Starting at the top of the data and ending with the line that holds "You are a computer-use", transcribe each line exactly; include both ends.

----- The data -----

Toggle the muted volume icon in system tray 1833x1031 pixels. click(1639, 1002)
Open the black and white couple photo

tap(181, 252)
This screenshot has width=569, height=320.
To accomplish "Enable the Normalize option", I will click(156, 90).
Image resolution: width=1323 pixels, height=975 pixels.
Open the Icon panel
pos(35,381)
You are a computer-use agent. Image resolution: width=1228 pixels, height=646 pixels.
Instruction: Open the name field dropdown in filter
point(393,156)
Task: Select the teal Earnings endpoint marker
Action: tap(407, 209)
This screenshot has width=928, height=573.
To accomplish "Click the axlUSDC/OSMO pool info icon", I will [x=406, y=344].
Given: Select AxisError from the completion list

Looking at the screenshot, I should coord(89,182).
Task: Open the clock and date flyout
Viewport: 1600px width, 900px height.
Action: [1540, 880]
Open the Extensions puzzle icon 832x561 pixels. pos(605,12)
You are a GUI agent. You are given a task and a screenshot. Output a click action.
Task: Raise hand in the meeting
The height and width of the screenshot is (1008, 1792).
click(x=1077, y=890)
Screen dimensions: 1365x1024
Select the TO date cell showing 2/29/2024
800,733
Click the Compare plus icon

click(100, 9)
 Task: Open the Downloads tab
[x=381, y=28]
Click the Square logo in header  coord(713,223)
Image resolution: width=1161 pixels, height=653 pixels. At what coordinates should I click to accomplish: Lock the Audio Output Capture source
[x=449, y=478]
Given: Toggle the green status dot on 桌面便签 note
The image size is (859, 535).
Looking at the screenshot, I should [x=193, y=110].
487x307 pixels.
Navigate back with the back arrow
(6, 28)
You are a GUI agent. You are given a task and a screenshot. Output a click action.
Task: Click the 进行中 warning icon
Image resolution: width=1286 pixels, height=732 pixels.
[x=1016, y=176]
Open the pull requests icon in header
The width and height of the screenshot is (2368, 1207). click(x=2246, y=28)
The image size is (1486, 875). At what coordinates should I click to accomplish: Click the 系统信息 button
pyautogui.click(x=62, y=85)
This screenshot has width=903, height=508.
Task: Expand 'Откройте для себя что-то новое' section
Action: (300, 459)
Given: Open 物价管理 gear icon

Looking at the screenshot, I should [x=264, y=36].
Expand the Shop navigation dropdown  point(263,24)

-----

_The completed task_
Toggle the muted volume icon in system tray 1833x1031 pixels. click(1639, 1002)
Open the black and white couple photo

tap(181, 252)
This screenshot has width=569, height=320.
To accomplish "Enable the Normalize option", I will click(156, 90).
Image resolution: width=1323 pixels, height=975 pixels.
Open the Icon panel
pos(35,381)
You are a computer-use agent. Image resolution: width=1228 pixels, height=646 pixels.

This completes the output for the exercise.